__Parts of the exercise__
(A) In the CFD trading text, can you repeat the passage from "Because you are" up to and including "benefits and risks."?
(B) Answer these questions about the CFD trading text:
(i) What do CFDs remove the need to trade through?
(ii) What do you pay instead of the full value of the shares when trading CFDs?
(iii) What is applied instead of a commission for trading equity CFDs?
(C) Can you sum up the CFD trading text in three sentences?

__Text block__
***

Why Trade CFDs?
CFD trading benefits
CFD trading gives you the power to trade against share price movements without actually buying or selling the physical shares. CFDs are quick and accessible, removing the need to trade through a stockbroker. And selling shares is easy, so you can use CFDs to make a profit when markets are falling.
Because you are trading on margin, CFDs can enhance the risk/return on your investment capital. This means that, when you trade CFDs, you don't have to put up the full value of the shares you are trading. Instead you pay a deposit or margin to cover any potential loss on the position (although you may lose more than your initial deposit). This is typically a fraction of the full contract value. More on CFD benefits and risks.
CFDs on equities
A CFD contract replicates as closely as possible the equivalent share transaction. Unlike financial spread betting, you are not betting per point movement of the share price. Rather, you buy or sell a quantity of CFDs, equivalent to a number of shares (although no physical share transaction actually takes place).
Rather than paying a commission for trading equity CFDs, we apply a small spread to the underlying market spread. Find out more about CFD Trading Costs.

***

__Items from a data source__

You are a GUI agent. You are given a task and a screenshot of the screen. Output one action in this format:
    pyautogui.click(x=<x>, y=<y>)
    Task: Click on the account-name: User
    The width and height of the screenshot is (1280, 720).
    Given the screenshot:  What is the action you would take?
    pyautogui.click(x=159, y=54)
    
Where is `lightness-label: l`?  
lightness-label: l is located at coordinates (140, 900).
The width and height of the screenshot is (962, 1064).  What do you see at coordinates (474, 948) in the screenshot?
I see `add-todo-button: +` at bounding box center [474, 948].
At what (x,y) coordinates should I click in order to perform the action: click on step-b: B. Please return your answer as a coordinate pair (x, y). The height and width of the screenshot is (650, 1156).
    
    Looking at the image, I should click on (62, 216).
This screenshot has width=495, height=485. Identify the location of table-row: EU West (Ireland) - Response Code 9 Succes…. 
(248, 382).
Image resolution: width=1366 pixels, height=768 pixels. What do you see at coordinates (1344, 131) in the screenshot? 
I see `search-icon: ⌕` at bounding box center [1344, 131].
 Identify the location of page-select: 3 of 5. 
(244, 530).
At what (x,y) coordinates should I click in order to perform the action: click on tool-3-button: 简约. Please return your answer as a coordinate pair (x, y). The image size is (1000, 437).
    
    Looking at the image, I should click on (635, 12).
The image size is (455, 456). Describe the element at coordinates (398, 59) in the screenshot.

***

__Responses to the tasks__
(A)
Because you are trading on margin, CFDs can enhance the risk/return on your investment capital. This means that, when you trade CFDs, you don't have to put up the full value of the shares you are trading. Instead you pay a deposit or margin to cover any potential loss on the position (although you may lose more than your initial deposit). This is typically a fraction of the full contract value. More on CFD benefits and risks.

(B)
(i) A stockbroker.
(ii) A deposit or margin to cover any potential loss on the position.
(iii) A small spread on top of the underlying market spread.

(C) CFD trading lets you trade on share price movements without buying or selling the physical shares, avoids the need for a stockbroker, and can make a profit when markets are falling. Because CFDs are traded on margin, you pay a deposit that is typically a fraction of the full contract value, though you may lose more than that deposit. An equity CFD contract replicates the equivalent share transaction as closely as possible, and instead of a commission, a small spread is applied to the underlying market spread.